* Aim of the exercise *
Could you retype, character for character, everything in the records from the line containing "The height and width of the screenshot is (647, 1099)." down to the line containing "click(x=528, y=442)", with both of those lines included?

===== Information shown

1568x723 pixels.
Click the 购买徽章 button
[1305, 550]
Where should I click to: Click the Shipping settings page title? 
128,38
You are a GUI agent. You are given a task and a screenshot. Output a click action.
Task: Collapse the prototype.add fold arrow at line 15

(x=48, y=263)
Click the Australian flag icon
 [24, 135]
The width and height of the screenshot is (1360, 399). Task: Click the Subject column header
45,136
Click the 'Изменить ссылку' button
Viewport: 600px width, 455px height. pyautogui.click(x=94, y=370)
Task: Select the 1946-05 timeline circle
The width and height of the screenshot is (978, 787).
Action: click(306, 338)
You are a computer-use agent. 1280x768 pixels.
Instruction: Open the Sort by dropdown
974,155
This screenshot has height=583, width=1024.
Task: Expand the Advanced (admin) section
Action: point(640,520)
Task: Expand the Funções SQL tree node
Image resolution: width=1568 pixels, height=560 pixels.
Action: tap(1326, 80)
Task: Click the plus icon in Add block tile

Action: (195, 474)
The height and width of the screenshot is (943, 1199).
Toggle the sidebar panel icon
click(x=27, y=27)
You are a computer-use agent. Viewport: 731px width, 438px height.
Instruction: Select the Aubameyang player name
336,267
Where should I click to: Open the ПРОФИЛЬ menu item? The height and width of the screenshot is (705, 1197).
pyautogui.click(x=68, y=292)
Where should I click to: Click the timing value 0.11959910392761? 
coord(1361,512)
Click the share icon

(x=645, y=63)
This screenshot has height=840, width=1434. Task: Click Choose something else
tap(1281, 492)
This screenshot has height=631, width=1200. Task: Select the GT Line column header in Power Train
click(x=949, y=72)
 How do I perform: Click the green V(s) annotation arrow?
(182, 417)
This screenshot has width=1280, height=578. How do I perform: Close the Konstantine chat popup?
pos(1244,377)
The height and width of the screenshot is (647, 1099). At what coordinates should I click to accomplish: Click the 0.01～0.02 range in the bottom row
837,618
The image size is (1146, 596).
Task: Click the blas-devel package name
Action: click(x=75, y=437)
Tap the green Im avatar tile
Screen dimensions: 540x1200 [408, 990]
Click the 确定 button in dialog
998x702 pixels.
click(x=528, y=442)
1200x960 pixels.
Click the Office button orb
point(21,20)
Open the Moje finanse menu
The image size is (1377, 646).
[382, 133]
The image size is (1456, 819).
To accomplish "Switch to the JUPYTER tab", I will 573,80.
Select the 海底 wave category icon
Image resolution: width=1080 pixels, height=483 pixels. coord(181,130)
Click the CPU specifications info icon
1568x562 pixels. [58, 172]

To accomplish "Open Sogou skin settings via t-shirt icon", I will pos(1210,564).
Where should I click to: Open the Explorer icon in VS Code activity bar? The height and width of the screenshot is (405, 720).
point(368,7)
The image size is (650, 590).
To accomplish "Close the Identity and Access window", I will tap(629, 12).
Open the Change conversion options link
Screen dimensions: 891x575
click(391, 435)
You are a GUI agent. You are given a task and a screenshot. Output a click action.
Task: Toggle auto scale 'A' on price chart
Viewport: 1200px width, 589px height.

==========

* Finished exercise *
The height and width of the screenshot is (647, 1099). At what coordinates should I click to accomplish: Click the 0.01～0.02 range in the bottom row
837,618
The image size is (1146, 596).
Task: Click the blas-devel package name
Action: click(x=75, y=437)
Tap the green Im avatar tile
Screen dimensions: 540x1200 [408, 990]
Click the 确定 button in dialog
998x702 pixels.
click(x=528, y=442)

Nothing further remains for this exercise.